Fidèles. La sacro-sainte
«liberté d’expression» justifie-t-elle tout et n’importe quoi, que ce soit par
la parole, l’écrit ou le dessin ? Abrupte et moins conjoncturelle que
philosophique, revoilà donc dans le débat public la fameuse question casse-tête
qui hante toutes les têtes de ceux que nous appelons les « émetteurs »
d’information, et qui devraient penser avant tout aux récepteurs
– autrement dit les citoyens, que nous ne saurions balayer d’un revers de
main au prétexte que nous détenons, nous autres, la vérité supposée sur ce qui
est admissible ou non. Albert Camus écrivait : «Un journal libre se
mesure autant à ce qu’il dit qu’à ce qu’il ne dit pas.» Dans un autre
genre, l’ami François Morel convoque «l’humour et la nuance», ce
qui n’exclut en rien la liberté. Une nouvelle « affaire » vient en effet
d’éclabousser le paysage médiatique. En annonçant son départ du journal le
Monde, après avoir provoqué une vaste polémique en publiant un dessin
inexplicable sinon inqualifiable sur l’inceste et les transsexuels, le
dessinateur Xavier Gorce a réveillé les réactions d’indignation sur le
thème : «censure idéologique», «régression démocratique», «liberté
chérie assassinée», etc. Logique, ce débat récurrent mérite sa place
et prend de l’épaisseur à chaque évocation. D’autant que la direction du
journal le Monde n’a pas tardé à s’excuser, sans pour
autant supprimer ledit dessin. Son directeur, Jérôme Fenoglio, expliquait dans
une mise au point : «Nous persisterons à défendre ce genre particulier
de liberté d’expression, y compris quand il nous dérange et nous bouscule, tout
en restant vigilants sur notre liberté de publier en demeurant fidèles à nos
valeurs.» En toute responsabilité, comment le dire mieux ?
Prudence. Ne tournons pas
autour du pot. Un journal diffuse un dessin qui choque. Et quelles que soient
les explications, ce dessin offusque pour de bonnes raisons ! Est-ce « drôle »

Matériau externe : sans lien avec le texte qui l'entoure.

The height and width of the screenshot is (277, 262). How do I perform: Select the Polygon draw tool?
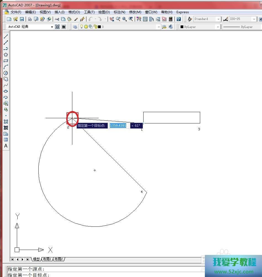click(x=6, y=55)
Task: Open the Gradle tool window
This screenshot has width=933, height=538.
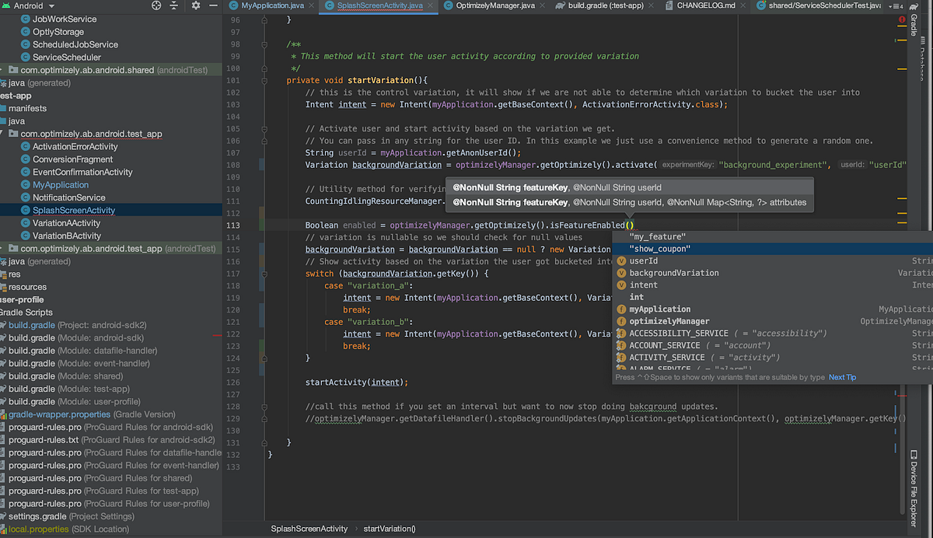Action: (x=914, y=25)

ou « comique » de définir l’inceste dans les familles recomposées par une
évocation gratuite et scandaleuse de l’homoparentalité et des transgenres ?
D’ailleurs, nous, à l’Humanité, aurions-nous publié ce dessin ?

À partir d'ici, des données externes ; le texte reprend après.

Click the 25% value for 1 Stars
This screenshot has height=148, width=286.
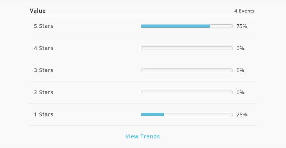[242, 114]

Certainement pas, bien que la tâche soit difficile, pour la direction d’une
rédaction, d’admettre qu’un dessin puisse révulser et qu’une forme de
« prudence » s’impose dès lors. D’où une autre question compliquée : qui est la
«victime», dans cette histoire, puisque le dessinateur incriminé, et on le
comprend, s’est immédiatement paré d’une posture victimaire ? Lui ? Ou ceux qui
osent prétendre polémiquer contre les polémistes, partant du principe assez
élémentaire que ces derniers n’ont pas le monopole de la liberté d’expression ?
Vaste controverse…
Boussole. «Le courage,
c’est de chercher la vérité et de la dire», nous assignait Jean
Jaurès. Le bloc-noteur, qui n’en est pas moins chronicœur sur les routes du
Tour de France, sait de quoi il parle. En septembre 2020, lors de
l’épreuve, nous avions été contraints de cesser notre collaboration avec Espé,
après la publication par erreur, sur notre site, d’un dessin dégradant et sexiste
de l’auteur, à l’opposé de l’orientation éditoriale et des combats qui sont
nôtres. Répétons-le tranquillement : ce dessin, incompatible avec nos valeurs,
notre éthique et nos principes fondamentaux, ne pouvait avoir sa place
dans l’Humanité. Devrions-nous accepter pour autant la place peu
envieuse de «censeurs», nous qui comptions parmi nos
collaborateurs la plupart des martyrs de Charlie Hebdo ? Absurde
référence, admettons-le, sauf à verser dans la culture de l’irresponsabilité
qu’aucun journal, oui, aucun journal, n’est tenu d’embrasser. Encore une fois,
la bonne boussole reste très proche de celle de Camus : «Un journal
libre se mesure autant à ce qu’il dit qu’à ce qu’il ne dit pas.»